Excerpts from a dataset
========================================================================
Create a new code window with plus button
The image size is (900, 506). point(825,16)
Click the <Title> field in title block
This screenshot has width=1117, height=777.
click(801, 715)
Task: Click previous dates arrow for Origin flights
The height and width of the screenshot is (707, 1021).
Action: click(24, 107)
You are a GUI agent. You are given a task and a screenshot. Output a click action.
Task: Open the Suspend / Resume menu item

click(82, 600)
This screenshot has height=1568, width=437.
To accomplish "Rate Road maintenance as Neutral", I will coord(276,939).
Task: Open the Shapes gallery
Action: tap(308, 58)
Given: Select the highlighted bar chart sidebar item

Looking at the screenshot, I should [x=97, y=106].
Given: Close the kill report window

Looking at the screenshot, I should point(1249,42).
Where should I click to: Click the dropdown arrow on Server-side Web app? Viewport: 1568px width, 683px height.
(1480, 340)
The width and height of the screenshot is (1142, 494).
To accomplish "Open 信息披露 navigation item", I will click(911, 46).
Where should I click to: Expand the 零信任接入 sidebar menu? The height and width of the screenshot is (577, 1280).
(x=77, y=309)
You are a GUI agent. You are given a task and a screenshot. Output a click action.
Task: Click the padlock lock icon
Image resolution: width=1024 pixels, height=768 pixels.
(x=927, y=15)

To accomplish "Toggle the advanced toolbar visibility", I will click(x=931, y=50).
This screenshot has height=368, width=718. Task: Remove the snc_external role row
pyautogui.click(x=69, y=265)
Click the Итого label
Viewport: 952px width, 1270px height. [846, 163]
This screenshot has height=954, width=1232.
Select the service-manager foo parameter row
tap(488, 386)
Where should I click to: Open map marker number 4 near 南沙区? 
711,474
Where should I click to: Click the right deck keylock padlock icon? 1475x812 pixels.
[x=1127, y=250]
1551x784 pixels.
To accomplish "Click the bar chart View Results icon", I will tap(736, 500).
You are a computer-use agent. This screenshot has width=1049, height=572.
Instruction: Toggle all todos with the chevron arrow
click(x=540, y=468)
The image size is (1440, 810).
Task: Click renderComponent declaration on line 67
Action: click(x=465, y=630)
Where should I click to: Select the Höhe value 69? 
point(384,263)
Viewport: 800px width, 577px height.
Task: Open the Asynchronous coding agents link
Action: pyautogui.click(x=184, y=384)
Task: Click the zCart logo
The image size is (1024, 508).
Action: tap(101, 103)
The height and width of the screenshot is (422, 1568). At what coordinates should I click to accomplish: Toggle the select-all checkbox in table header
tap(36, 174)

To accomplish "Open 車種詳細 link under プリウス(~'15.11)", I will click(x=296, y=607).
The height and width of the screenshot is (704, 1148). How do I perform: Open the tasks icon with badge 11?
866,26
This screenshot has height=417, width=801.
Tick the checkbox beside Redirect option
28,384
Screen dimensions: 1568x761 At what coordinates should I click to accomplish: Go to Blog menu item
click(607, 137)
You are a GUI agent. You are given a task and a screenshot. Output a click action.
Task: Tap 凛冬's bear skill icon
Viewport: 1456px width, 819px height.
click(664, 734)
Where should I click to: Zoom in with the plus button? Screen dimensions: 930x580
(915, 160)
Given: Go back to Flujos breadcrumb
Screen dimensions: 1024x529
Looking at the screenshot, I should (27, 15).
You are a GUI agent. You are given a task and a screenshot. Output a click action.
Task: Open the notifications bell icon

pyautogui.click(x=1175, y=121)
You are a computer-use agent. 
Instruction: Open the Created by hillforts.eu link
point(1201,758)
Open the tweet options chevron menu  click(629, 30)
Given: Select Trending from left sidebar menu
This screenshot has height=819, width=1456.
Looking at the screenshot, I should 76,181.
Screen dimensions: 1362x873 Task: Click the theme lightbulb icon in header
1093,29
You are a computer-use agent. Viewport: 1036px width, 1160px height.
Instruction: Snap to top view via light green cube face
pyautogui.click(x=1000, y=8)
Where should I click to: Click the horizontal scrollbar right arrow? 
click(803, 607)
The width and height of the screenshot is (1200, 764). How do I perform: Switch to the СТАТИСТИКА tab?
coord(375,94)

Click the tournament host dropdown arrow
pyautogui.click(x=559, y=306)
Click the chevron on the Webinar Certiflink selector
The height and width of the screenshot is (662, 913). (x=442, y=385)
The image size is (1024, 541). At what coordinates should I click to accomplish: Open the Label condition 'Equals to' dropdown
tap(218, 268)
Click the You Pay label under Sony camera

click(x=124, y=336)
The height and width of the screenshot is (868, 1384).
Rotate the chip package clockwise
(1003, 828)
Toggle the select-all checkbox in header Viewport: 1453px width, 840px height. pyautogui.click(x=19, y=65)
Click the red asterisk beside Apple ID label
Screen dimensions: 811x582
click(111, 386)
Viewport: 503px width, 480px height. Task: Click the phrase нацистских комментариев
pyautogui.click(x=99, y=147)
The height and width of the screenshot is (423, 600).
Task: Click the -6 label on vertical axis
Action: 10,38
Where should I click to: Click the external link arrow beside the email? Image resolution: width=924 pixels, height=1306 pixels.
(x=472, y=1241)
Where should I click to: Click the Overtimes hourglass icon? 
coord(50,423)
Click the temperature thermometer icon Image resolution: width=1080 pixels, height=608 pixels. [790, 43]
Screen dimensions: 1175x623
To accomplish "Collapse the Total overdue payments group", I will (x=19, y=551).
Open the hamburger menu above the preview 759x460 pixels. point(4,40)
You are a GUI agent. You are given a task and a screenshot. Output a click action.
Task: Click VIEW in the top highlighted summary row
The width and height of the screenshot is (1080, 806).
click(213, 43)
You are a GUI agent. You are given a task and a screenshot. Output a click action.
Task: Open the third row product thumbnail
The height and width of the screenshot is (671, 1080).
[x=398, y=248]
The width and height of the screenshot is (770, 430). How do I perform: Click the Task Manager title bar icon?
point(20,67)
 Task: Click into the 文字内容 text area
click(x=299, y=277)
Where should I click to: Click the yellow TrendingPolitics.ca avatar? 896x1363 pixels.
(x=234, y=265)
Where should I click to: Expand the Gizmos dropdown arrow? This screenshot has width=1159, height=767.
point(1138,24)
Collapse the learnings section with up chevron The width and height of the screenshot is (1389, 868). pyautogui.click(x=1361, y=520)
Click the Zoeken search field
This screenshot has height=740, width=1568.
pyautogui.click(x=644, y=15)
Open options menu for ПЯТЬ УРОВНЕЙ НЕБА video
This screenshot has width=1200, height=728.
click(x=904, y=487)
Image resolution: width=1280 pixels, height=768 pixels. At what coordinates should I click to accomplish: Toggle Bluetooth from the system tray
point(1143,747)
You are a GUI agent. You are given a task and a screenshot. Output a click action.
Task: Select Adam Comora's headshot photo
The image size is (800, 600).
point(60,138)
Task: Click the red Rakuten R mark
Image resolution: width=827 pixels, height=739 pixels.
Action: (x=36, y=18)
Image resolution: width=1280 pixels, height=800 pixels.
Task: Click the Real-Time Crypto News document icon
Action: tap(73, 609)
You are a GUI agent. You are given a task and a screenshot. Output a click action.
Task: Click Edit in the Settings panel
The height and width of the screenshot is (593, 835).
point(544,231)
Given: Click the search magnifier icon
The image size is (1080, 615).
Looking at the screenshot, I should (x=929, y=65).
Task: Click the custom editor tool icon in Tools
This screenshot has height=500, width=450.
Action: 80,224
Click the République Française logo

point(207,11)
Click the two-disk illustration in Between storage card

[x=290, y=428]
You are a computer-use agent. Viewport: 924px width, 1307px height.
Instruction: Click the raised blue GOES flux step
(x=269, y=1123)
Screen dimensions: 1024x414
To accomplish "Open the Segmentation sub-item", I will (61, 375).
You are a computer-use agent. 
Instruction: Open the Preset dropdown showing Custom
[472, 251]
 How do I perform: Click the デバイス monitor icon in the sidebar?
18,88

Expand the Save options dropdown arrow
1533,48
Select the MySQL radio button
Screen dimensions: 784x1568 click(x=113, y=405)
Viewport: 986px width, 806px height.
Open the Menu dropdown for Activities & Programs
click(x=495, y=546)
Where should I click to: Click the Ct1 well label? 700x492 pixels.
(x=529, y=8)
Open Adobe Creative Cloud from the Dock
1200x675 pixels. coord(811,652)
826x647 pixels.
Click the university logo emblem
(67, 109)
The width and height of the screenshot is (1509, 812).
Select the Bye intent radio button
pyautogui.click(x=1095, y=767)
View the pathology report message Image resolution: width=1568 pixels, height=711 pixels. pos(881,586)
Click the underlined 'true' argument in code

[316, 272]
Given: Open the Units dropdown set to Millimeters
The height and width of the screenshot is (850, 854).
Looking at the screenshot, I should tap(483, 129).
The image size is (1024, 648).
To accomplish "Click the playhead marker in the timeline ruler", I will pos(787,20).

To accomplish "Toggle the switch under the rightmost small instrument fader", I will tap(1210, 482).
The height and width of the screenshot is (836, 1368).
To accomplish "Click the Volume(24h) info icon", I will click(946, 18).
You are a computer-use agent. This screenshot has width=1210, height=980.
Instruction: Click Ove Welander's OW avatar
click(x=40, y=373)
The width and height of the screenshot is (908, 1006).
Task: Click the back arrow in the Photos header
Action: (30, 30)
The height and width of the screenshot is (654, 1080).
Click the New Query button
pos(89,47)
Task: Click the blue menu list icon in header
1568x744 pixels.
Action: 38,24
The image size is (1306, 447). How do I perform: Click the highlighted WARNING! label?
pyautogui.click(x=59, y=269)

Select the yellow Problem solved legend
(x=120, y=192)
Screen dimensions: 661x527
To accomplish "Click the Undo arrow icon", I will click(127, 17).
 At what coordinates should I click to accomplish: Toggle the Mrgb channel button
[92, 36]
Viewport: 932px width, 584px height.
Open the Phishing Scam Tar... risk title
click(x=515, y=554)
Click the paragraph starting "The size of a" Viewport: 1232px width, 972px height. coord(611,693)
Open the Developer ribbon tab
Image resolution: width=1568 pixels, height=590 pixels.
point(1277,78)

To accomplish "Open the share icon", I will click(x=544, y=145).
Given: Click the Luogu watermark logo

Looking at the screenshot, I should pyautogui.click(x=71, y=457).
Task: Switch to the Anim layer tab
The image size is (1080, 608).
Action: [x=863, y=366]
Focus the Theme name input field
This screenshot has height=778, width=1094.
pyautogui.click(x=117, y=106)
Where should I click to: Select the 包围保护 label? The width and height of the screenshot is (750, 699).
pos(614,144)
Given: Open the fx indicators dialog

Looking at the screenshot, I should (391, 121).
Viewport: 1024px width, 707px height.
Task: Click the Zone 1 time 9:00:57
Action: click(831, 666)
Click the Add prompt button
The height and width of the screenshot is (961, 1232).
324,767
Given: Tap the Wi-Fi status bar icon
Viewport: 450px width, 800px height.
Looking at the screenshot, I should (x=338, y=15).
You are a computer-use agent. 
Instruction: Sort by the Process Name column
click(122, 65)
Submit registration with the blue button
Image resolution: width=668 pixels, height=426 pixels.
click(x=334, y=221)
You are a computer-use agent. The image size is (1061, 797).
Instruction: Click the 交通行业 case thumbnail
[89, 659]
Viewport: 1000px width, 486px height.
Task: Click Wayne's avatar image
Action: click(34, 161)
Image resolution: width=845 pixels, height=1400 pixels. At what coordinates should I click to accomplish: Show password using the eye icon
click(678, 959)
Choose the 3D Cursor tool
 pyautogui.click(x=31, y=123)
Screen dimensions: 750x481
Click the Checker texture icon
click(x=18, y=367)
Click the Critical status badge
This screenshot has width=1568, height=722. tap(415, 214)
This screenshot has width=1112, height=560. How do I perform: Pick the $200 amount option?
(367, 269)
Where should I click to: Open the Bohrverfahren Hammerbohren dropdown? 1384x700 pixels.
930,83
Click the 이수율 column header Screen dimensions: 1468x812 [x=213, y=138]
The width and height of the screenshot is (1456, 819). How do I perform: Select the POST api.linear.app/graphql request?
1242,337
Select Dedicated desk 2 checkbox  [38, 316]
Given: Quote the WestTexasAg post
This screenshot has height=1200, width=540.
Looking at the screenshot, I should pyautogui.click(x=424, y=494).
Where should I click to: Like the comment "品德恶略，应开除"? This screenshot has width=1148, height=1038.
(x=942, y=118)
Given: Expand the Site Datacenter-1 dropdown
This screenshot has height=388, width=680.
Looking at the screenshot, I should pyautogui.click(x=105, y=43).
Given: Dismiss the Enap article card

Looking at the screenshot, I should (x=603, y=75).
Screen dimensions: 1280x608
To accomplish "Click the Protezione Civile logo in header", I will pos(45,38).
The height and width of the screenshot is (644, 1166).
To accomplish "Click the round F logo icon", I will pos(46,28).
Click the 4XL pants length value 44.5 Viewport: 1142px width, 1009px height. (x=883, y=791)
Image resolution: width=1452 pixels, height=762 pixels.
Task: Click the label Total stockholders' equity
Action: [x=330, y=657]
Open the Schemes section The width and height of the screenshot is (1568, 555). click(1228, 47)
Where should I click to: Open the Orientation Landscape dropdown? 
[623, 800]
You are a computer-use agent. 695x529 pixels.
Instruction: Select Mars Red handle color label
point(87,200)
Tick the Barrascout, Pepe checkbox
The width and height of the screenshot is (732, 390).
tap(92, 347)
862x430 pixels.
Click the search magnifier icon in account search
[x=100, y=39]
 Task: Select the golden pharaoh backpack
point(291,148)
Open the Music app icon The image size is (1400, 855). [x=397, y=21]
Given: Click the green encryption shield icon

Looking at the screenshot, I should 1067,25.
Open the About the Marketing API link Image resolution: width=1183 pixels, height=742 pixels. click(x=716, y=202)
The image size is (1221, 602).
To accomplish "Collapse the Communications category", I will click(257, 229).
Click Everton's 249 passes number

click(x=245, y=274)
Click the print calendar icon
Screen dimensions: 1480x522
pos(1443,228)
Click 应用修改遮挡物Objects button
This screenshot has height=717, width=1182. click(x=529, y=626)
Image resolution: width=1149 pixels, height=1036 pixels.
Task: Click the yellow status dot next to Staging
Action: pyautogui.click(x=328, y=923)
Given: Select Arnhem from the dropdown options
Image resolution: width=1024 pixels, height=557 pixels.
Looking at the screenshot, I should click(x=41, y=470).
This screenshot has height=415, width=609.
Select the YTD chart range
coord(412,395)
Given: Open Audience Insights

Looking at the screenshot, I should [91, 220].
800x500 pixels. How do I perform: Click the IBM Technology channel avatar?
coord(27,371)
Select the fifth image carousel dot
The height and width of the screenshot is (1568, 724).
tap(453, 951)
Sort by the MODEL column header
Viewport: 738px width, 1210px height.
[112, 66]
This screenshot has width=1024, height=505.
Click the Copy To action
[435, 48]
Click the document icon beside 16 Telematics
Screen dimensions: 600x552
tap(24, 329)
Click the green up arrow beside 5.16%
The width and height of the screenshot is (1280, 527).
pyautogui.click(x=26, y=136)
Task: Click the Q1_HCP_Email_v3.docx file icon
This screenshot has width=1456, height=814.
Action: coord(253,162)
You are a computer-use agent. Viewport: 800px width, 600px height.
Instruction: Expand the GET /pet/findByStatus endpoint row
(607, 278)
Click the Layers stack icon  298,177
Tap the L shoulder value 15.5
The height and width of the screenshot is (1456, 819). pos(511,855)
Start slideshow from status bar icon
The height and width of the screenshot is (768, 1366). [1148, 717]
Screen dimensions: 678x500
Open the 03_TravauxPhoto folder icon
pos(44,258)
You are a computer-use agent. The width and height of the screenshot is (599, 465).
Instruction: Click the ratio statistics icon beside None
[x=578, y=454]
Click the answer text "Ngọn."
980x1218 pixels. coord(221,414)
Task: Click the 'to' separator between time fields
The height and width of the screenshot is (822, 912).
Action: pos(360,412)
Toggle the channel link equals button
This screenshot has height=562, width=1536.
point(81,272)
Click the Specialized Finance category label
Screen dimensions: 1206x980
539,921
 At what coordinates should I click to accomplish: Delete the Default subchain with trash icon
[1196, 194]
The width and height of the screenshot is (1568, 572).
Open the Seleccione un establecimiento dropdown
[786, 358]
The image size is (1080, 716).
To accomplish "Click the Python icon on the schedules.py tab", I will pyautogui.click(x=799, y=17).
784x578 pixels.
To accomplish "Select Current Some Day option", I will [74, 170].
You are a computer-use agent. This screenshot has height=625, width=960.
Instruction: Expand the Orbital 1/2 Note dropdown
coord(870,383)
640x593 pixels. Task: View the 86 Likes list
========================================================================
The required output is every line above that contains the string "list".

Task: Click the blue menu list icon in header
640x593 pixels. Task: View the 86 Likes list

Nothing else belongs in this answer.